CI vs Local Differences

Passing in Local but Failing in CI:

  • TestGetAcquisitionConfig (HTTP 404)
  • TestEnsureBouncerRegistration_ConcurrentCalls (race condition)
  • TestPluginHandler_ReloadPlugins_WithErrors (HTTP status)
  • TestFetchIndexFallbackHTTP (fallback logic)
  • TestRunScheduledBackup_CleanupFails (cleanup count)
  • TestCredentialService_GetCredentialForDomain_ExactMatch (unknown error)
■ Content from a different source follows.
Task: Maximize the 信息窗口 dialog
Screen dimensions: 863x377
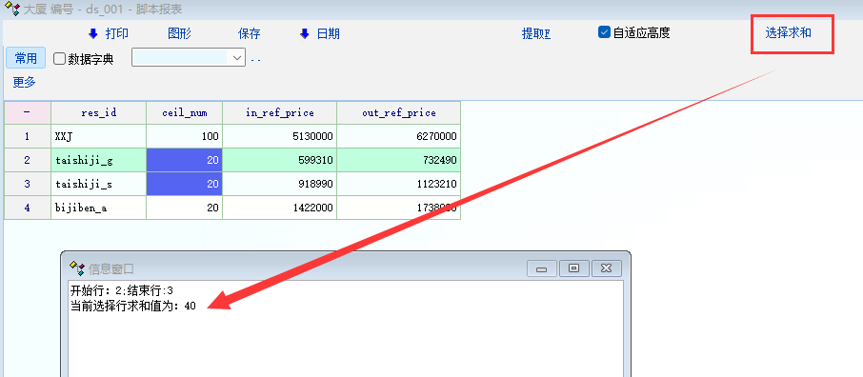Action: click(574, 268)
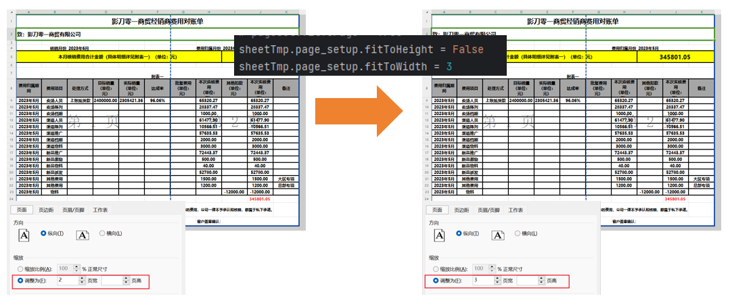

Theory: CI environment has different timing characteristics (slower I/O, different CPU scheduling) that expose race conditions Go 1.26.0 made more likely.

Go 1.26.0 Behavioral Changes (Relevant)

1. Signal Handling

  • Change: Improved signal delivery on Linux
  • Impact: TestMain_DefaultStartupGracefulShutdown_Subprocess timing
  • Fix: Increase grace period or add synchronization

2. Goroutine Scheduler

  • Change: More aggressive preemption
  • Impact: Concurrent tests may expose previously hidden races
  • Fix: Add proper synchronization primitives

3. CGO Interactions

  • Change: Stricter CGO pointer rules, improved performance
  • Impact: SQLite operations via CGO may behave differently
  • Fix: Ensure WAL mode and busy_timeout configured

4. Timer Precision

  • Change: More accurate timers at cost of more context switches
  • Impact: Tests using time.Sleep may be less forgiving
  • Fix: Use eventual consistency helpers instead of sleep

Common Dependencies

All Failing Tests Use:

  • github.com/stretchr/testify (v1.x) - assertions
  • time package - timing operations
  • sync or goroutines - concurrency
  • gorm.io/gorm + gorm.io/driver/sqlite (most tests) - database

No Specific Library Incompatibility Found - issue is Go runtime behavior changes.

Remediation Strategy

Duration: 6-10 hours Approach: Adapt tests to new Go behavior

Fixes:

  1. Signal handling test: Increase timeout from 500ms to 1000ms or add sync channel
  2. Concurrent tests: Add proper WaitGroups or atomic counters
  3. Channel tests: Use eventually helpers instead of exact timing
  4. SQLite tests: Ensure WAL mode and busy_timeout are set consistently
  5. Wildcard test: Add debugging to understand actual error

Pros:

  • Future-proof for Go evolution
  • Improves test reliability
  • No technical debt

Cons:

  • Takes longer (6-10 hours)
  • Requires understanding Go 1.26 changes

Duration: 30 minutes Approach: Revert go.mod to Go 1.25.7

Pros:

  • Immediate fix
  • Known working state

Cons:

  • Loses security fixes in Go 1.26.0
  • Delays inevitable upgrade
  • May conflict with newer dependencies
  • Not sustainable long-term

Option C: Skip Failing Tests Temporarily

Duration: 1 hour Approach: Add t.Skip() for Go 1.26.0

Pros:

  • Unblocks CI immediately
  • Can fix later

Cons:

  • Loses test coverage for critical features
  • Technical debt
  • May mask real bugs

Recommendation

Choose Option A: Fix Tests for Go 1.26.0

Reasoning:

  1. Go 1.26.0 is stable and should be used
  2. Fixing tests improves overall test suite reliability
  3. Other projects will hit same issues - better to solve now
  4. Tests reveal legitimate timing assumptions that need hardening

Fallback: If Option A takes >10 hours, reassess and consider Option C with detailed tracking issues.

Implementation Plan

Phase 1: HIGH Priority Fixes (4-5 hours)

  1. TestMain_DefaultStartupGracefulShutdown_Subprocess

    • Increase signal timeout to 1000ms
    • Add sync channel for graceful shutdown confirmation
    • Test locally and in CI
  2. TestCredentialService_GetCredentialForDomain_WildcardMatch

    • Add t.Logf() to see actual error message
    • Check GORM query generation for wildcard
    • Verify test database has proper SQLite settings

Phase 2: MEDIUM Priority Fixes (3-4 hours)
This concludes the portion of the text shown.